Supplied material –
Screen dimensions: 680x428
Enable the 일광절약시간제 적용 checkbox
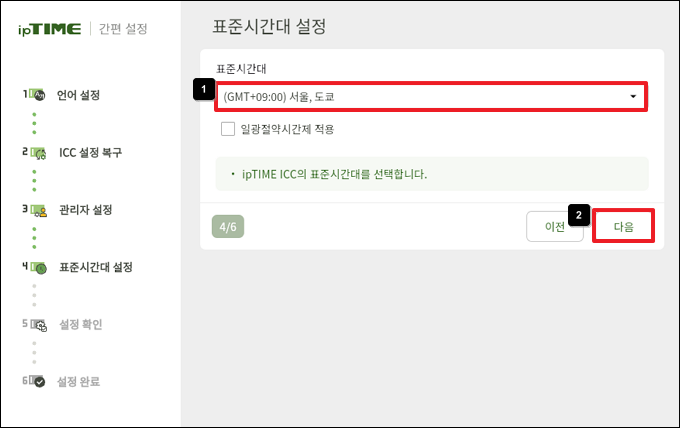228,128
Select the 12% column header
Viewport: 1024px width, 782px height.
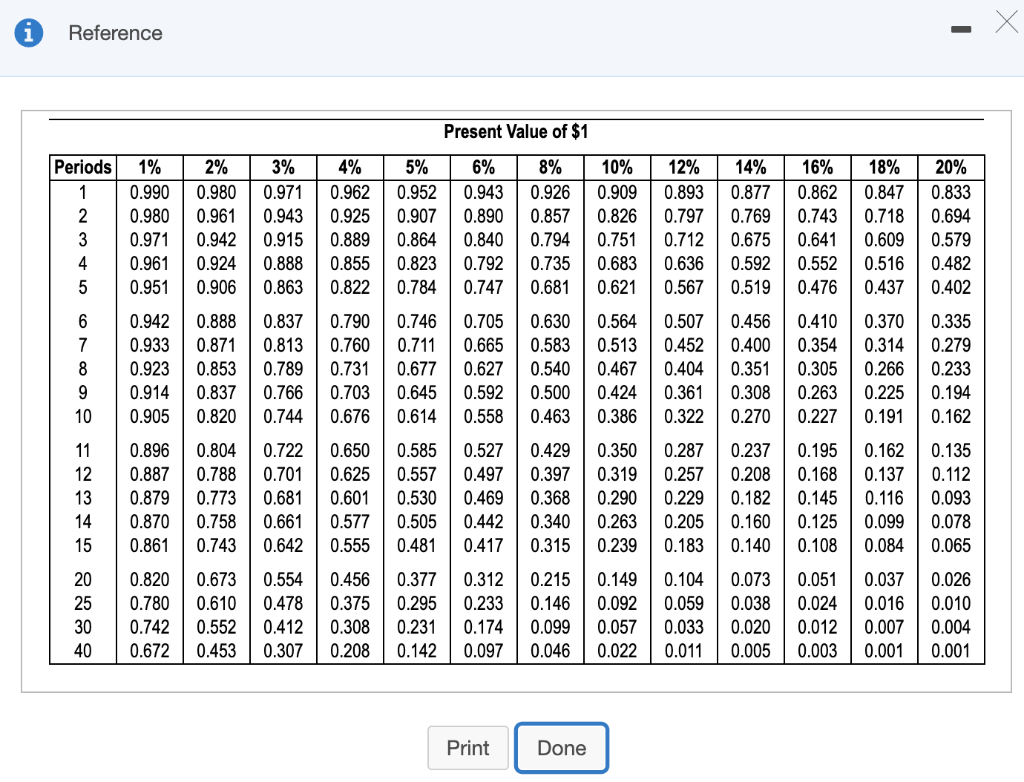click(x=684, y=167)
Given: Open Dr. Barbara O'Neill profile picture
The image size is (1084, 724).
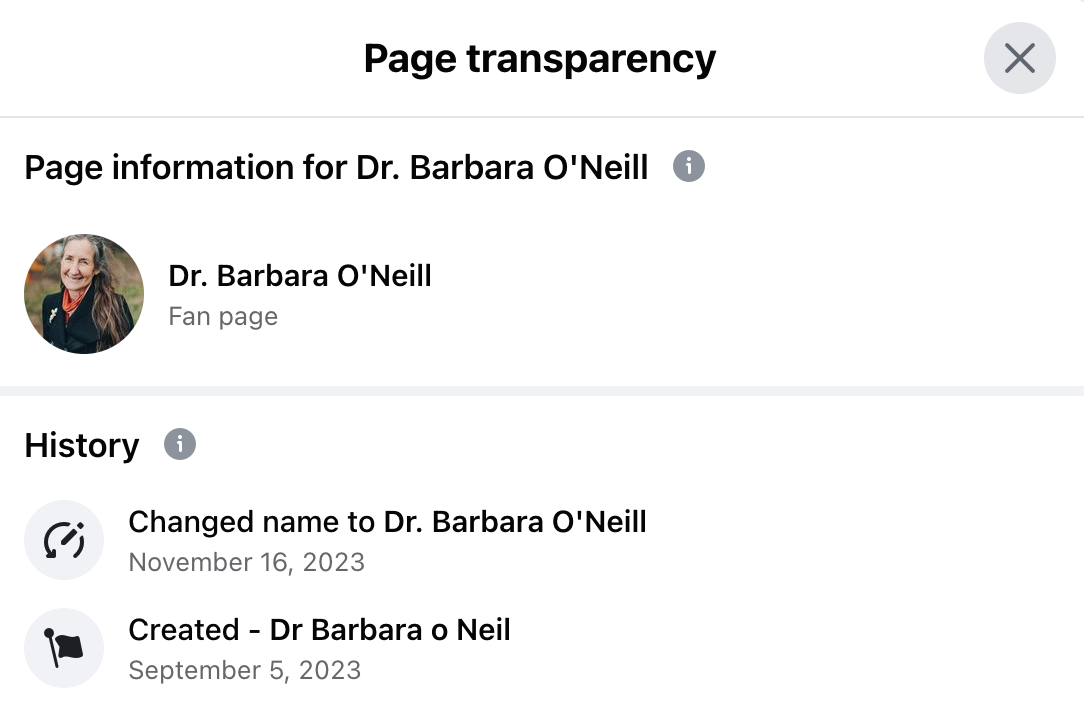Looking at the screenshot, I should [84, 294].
--
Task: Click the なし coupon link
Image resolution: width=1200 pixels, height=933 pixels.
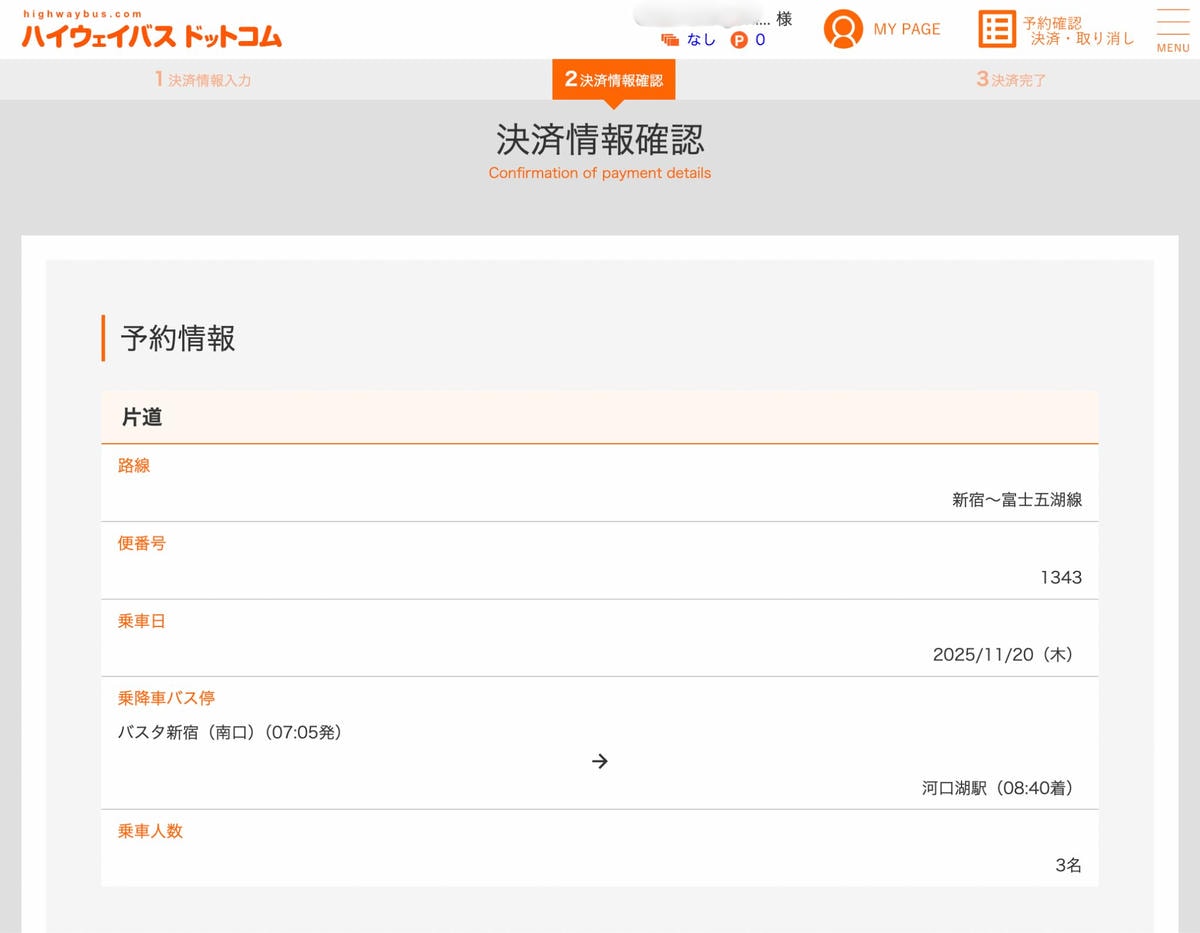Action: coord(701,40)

The problem – What to print is the stretch of entries from the line with "Screen dimensions: 680x428" up to and including the line with "Given: Open Dr.". Please print it exactly and leave out the pictures.

Response to this exercise –
Screen dimensions: 680x428
Enable the 일광절약시간제 적용 checkbox
228,128
Select the 12% column header
Viewport: 1024px width, 782px height.
click(x=684, y=167)
Given: Open Dr. Barbara O'Neill profile picture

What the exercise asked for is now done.